How to complete this task: Every line of the records below that holds the word "computer" belongs in the answer.

Dataset entries:
——————

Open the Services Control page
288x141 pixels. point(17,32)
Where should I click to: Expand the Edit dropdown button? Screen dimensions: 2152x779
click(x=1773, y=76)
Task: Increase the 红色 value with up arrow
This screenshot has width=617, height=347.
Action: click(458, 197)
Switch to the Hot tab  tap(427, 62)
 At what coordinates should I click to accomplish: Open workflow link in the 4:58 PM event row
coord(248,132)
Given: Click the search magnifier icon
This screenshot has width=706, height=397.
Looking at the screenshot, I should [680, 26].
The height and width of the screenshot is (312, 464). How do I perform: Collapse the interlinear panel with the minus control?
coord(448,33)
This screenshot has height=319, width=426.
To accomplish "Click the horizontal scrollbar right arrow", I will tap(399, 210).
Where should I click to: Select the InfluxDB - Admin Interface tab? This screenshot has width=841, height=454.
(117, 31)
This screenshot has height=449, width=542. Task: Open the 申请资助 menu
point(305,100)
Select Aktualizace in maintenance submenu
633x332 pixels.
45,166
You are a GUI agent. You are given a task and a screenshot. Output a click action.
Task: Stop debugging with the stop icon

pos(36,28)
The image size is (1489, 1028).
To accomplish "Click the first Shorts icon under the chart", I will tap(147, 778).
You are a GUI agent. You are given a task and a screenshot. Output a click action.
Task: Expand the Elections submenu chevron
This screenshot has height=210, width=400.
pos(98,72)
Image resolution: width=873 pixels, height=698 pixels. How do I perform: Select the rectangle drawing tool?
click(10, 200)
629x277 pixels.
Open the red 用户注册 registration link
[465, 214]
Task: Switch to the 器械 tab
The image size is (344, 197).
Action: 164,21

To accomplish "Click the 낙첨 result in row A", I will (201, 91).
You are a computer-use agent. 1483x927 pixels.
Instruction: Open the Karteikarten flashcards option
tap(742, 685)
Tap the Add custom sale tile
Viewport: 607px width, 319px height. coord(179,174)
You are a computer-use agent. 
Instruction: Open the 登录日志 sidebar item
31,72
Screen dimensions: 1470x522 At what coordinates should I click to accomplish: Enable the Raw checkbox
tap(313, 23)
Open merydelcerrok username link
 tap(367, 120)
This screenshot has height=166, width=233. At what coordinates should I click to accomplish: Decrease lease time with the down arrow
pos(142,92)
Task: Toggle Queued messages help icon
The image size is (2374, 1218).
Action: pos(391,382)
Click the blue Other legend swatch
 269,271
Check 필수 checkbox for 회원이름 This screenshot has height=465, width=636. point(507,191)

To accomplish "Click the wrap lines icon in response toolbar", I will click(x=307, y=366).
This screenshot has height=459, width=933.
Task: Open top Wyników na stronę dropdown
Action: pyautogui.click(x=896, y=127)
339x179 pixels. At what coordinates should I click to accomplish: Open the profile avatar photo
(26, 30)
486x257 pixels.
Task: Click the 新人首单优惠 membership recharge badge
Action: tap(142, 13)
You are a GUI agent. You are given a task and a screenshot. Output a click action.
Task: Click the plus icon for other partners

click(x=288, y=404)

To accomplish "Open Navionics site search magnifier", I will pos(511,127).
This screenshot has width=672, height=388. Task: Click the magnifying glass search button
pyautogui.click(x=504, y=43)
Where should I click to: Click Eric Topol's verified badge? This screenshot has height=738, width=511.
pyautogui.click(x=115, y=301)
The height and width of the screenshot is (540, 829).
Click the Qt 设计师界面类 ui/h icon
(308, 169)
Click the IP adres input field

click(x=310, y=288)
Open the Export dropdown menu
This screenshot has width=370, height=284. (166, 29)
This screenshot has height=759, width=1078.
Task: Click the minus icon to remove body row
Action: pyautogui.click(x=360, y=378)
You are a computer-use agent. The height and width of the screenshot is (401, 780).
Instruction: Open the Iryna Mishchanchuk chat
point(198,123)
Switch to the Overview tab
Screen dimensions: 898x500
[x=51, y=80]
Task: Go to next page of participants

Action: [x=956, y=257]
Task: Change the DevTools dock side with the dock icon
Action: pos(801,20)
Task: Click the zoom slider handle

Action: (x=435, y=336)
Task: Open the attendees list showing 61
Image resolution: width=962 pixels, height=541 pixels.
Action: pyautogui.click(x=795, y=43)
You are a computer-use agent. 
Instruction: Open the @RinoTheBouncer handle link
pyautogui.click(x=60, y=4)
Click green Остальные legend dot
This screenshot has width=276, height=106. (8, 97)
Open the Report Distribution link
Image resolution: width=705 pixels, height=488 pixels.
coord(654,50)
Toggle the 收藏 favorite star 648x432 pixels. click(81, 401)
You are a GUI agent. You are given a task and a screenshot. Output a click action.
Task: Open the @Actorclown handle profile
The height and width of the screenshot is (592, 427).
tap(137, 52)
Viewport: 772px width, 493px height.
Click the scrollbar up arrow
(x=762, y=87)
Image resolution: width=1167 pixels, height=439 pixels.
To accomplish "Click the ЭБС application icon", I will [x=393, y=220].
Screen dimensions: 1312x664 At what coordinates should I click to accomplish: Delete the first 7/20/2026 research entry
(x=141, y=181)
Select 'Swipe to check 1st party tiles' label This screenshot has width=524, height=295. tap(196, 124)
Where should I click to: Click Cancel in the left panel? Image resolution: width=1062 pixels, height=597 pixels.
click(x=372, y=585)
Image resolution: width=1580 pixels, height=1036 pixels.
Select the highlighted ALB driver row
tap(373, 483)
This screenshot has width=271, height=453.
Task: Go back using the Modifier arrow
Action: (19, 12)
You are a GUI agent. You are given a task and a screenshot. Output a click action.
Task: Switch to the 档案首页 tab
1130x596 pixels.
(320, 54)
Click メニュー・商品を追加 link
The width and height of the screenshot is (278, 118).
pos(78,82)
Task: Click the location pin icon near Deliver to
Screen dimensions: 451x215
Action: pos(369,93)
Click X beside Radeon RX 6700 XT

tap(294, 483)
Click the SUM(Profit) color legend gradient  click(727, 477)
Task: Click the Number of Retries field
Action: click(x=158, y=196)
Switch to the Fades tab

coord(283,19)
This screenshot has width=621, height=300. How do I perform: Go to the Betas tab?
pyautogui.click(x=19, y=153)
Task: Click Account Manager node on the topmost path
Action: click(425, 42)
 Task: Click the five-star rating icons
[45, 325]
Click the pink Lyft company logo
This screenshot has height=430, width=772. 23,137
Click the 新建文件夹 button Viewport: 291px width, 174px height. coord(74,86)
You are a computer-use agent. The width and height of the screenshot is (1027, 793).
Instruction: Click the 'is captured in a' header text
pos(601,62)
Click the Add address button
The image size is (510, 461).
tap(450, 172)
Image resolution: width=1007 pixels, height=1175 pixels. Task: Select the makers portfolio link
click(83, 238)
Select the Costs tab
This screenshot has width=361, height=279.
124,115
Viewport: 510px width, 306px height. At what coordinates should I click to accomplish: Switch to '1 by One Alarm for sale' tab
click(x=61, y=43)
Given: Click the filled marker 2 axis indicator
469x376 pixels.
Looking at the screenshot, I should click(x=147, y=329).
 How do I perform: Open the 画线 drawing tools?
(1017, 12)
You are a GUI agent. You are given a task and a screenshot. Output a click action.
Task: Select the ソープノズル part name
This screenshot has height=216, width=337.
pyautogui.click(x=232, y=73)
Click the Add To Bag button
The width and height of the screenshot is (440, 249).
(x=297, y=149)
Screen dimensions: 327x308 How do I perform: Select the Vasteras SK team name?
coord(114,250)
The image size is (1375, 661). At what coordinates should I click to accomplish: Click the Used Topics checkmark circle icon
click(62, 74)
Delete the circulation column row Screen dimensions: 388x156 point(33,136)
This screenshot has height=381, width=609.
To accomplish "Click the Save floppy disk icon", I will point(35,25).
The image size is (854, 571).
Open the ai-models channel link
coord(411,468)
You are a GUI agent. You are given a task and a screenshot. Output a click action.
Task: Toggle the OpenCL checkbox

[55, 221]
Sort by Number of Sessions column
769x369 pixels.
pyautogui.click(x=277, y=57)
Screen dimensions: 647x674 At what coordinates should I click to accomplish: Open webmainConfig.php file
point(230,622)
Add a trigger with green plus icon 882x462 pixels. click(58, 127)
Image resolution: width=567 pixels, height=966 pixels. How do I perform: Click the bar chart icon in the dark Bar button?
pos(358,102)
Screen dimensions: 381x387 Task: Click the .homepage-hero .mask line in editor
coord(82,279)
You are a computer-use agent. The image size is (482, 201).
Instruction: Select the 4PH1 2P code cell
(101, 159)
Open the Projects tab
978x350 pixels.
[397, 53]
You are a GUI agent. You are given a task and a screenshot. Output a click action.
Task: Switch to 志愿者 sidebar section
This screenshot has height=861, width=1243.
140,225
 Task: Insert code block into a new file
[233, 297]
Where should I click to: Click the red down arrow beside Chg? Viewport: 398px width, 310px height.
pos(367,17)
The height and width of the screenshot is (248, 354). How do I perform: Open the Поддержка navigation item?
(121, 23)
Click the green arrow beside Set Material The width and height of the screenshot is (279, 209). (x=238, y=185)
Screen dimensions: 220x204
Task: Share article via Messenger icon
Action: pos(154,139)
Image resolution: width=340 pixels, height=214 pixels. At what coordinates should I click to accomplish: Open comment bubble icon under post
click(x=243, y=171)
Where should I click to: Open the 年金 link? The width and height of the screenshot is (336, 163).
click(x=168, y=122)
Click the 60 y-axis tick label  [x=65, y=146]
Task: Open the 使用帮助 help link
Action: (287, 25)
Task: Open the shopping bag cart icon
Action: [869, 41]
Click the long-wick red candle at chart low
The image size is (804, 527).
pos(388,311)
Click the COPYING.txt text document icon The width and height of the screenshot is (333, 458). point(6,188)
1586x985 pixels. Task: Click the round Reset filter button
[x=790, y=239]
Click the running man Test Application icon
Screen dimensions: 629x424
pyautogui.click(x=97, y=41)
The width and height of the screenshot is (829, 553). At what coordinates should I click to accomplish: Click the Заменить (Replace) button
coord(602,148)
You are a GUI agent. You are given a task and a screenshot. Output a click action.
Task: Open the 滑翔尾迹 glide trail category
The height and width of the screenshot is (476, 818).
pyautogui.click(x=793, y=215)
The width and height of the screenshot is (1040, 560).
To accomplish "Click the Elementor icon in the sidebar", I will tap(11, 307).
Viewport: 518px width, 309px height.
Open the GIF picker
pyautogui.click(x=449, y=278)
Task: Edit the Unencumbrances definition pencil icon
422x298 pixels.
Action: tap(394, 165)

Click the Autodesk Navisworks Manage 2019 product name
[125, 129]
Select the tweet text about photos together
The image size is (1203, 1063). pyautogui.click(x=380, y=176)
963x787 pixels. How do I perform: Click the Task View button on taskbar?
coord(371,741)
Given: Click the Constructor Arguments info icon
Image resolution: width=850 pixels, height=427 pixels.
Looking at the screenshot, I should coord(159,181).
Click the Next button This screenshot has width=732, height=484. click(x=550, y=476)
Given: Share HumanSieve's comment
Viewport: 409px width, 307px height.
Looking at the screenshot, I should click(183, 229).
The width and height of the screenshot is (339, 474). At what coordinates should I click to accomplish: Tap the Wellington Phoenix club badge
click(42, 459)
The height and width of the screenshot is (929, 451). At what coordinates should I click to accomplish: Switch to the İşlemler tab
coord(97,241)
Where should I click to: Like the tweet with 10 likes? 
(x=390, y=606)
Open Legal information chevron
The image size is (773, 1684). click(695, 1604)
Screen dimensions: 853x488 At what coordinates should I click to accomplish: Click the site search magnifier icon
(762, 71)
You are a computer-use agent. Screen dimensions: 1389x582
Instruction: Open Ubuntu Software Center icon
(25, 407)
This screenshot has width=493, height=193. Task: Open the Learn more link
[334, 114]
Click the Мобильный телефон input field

——————

Result of the task:
You are a computer-use agent. 1483x927 pixels.
You are a computer-use agent. 
You are a computer-use agent. The height and width of the screenshot is (401, 780).
You are a computer-use agent. 
You are a computer-use agent. The width and height of the screenshot is (1027, 793).
You are a computer-use agent. The image size is (482, 201).
You are a computer-use agent. Screen dimensions: 1389x582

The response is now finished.